The commanding officer of the U.S. Air Force Test Pilot School (USAF TPS) is known as its Commandant. The commandant leads the school which combines Air Force Materiel Command's (AFMC) most complex flying unit encompassing nearly 4,000 flight hours in over 30 aircraft types annually, and Air University's (AU) most demanding Master of Science degree encompassing over 50 credit hours. The position is usually held by a colonel selected by the AFMC commander although this authority may be delegated to the commander of the Air Force Test Center (AFTC). The commandant oversees all flying training, academic instruction, budgeting, and curriculum administration at the school.
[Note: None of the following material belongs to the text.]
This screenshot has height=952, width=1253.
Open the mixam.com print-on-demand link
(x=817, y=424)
The commandant also chairs a board of officers that selects the school's students. The selection board consists of flight test squadron commanders with a majority of the board members being TPS graduates. Every three years, the commandant conducts a review of the school's curriculum with participation from flight test squadrons, the U.S. Naval TPS, and operational squadrons.
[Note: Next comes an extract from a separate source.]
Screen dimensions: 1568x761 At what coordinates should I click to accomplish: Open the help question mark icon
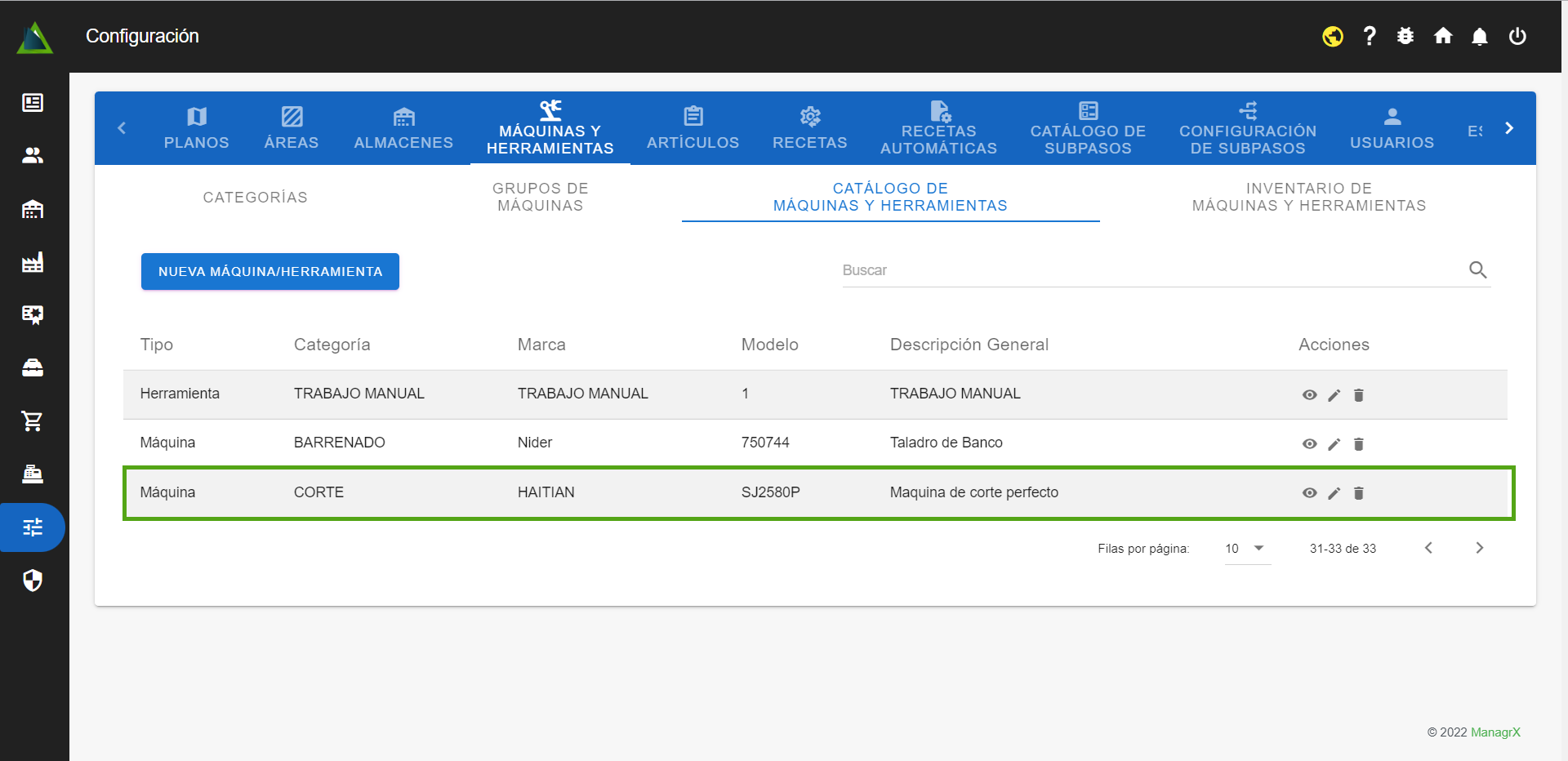click(1370, 37)
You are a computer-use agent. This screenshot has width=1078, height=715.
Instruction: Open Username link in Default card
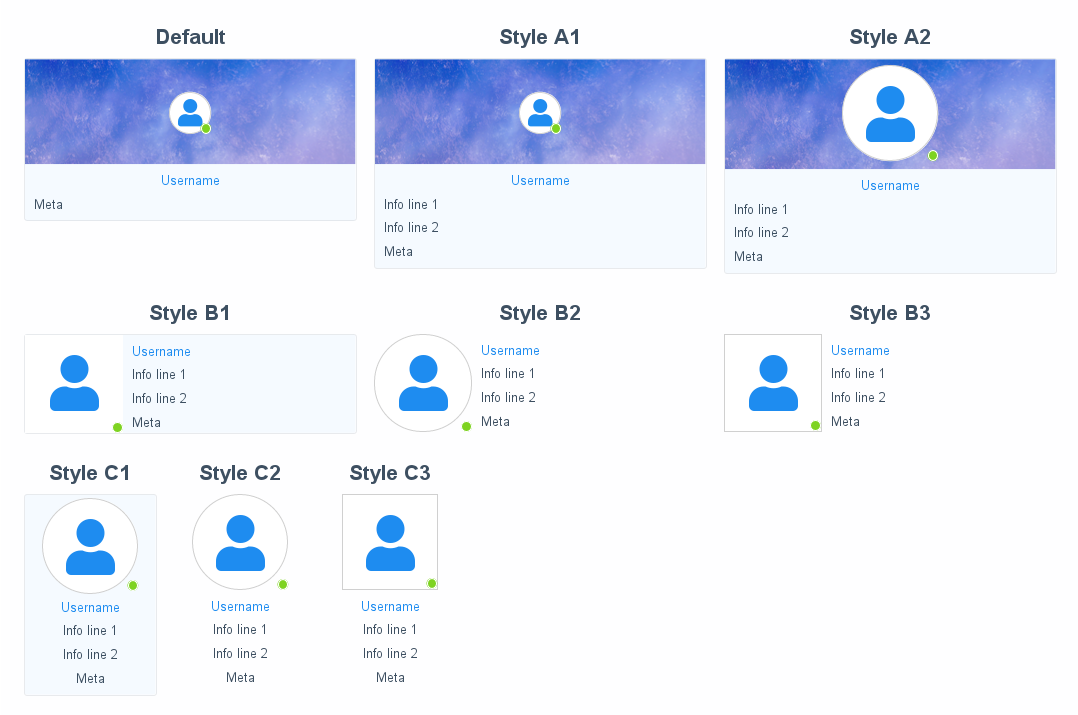(190, 181)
The school's mission is to "create test leaders, develop school staff and conduct test research to accelerate multidomain capabilities to the warfighter." Its vision is "testers, leaders, thinkers and innovators in the mold of Jimmy Doolittle." Its ethos is "credible, adaptable, warfighter-focused." The school has three courses: the Flight Test Course (FTC), the Space Test Course (STC), and the Enlisted Test Course (ETC). The FTC develops Experimental Test Pilots, Experimental Flight Test Engineers, Experimental Test Remotely Piloted Aircraft Pilots, and Experimental Test Combat Systems Officers. The STC develops Space Test Engineers and the ETC develops Enlisted Testers across a wide range of Air Force Specialty Codes. In total, the school graduates approximately 90 students each year.
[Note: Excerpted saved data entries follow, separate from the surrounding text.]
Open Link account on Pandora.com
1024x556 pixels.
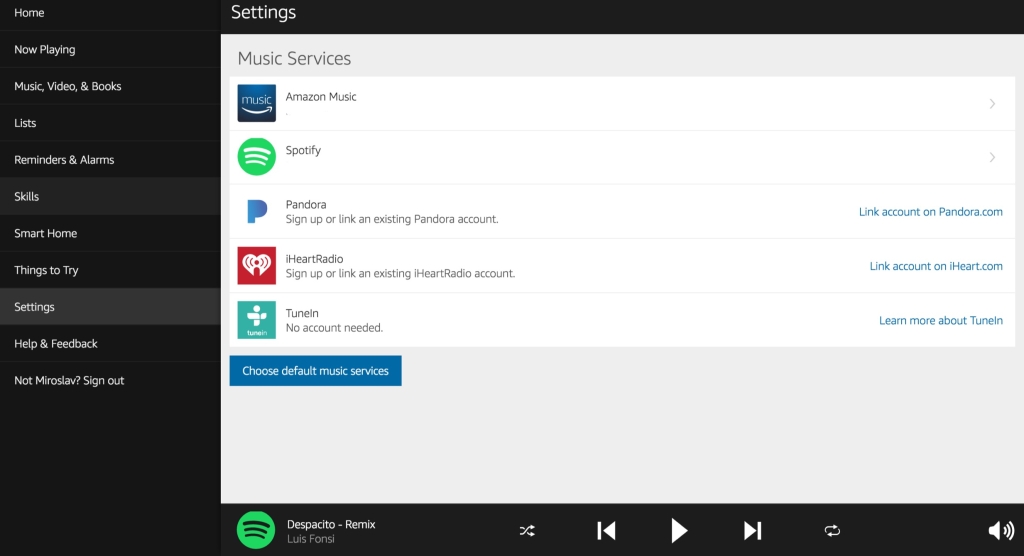pyautogui.click(x=930, y=212)
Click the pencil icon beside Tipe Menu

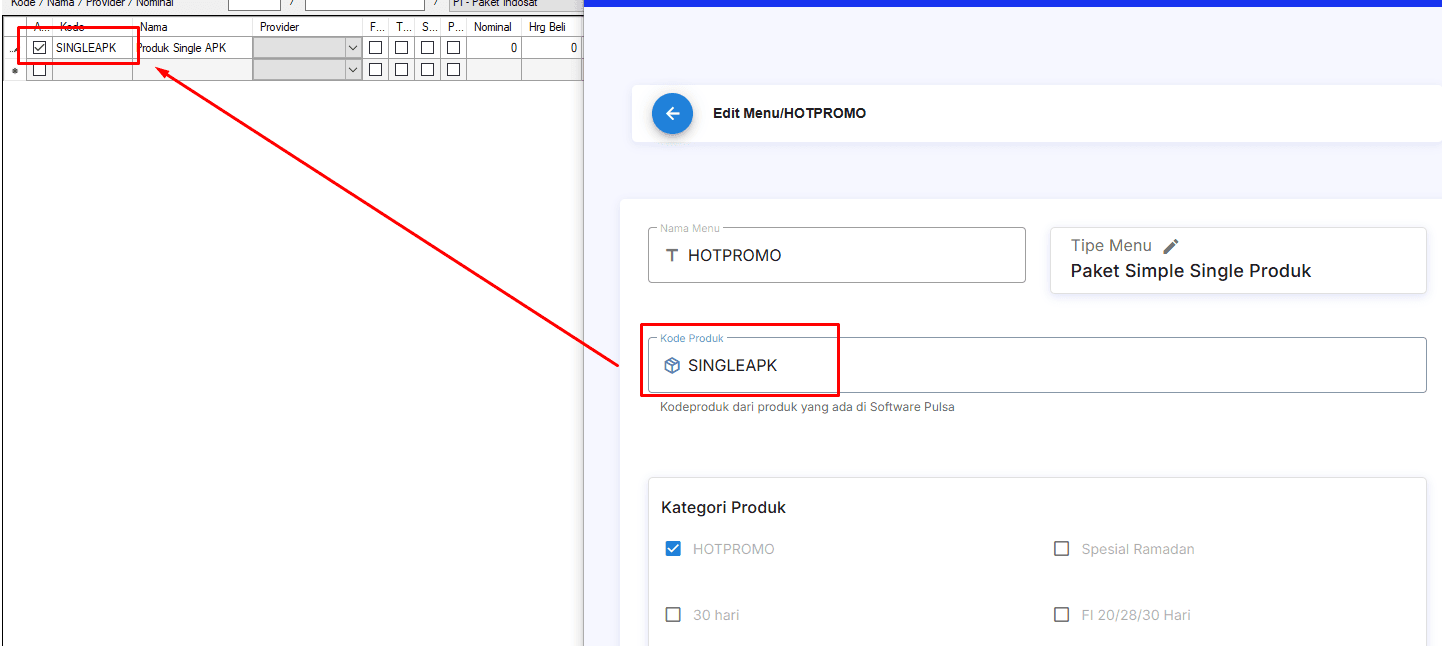click(1171, 246)
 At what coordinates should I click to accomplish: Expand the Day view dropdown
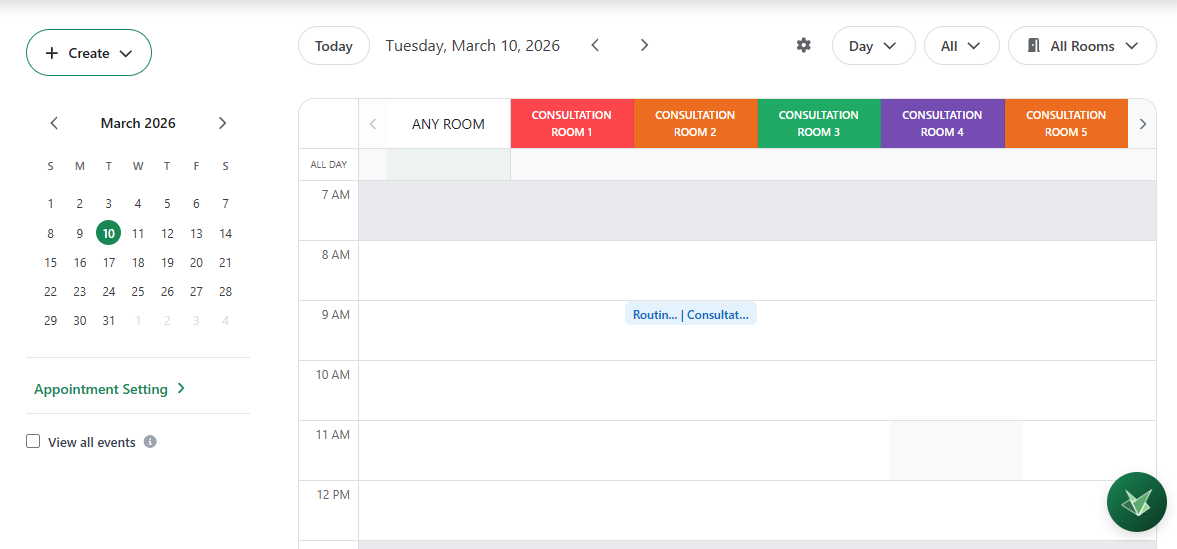[873, 46]
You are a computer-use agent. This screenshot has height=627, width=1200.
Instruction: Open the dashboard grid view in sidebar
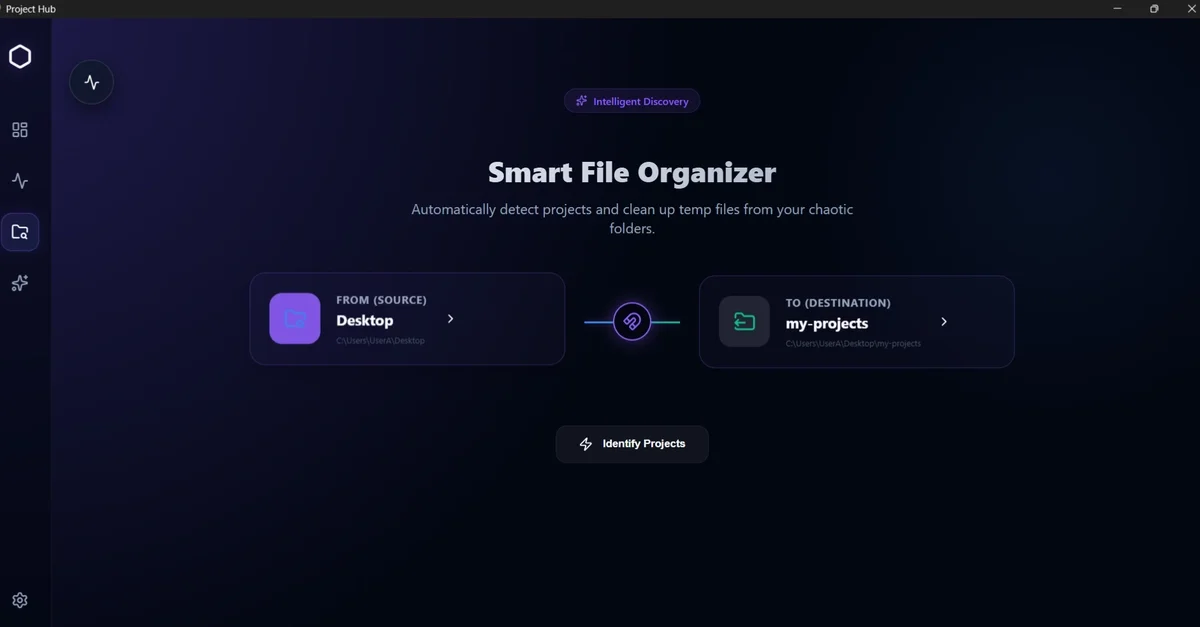20,130
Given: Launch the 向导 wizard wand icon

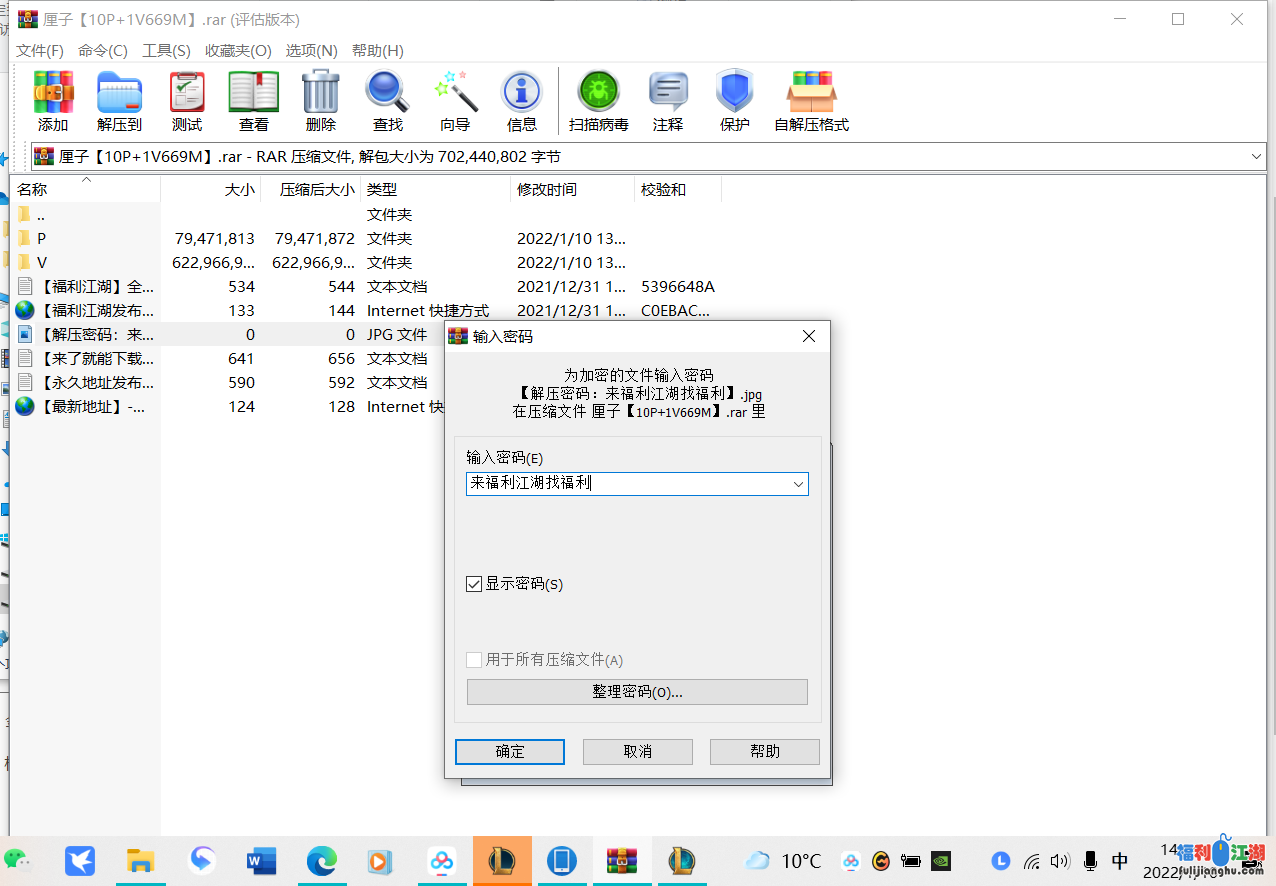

The school was established on September 9, 1944, as the Flight Test Training Unit at Wright-Patterson Air Force Base (AFB) in Dayton, Ohio. To take advantage of the uncongested skies and superb flying weather, the school was moved on February 4, 1951, to its present location at Edwards Air Force Base in the Mojave Desert of Southern California. Edwards AFB is the home of the Air Force Test Center and has been an integral part of flight testing since the 1940s.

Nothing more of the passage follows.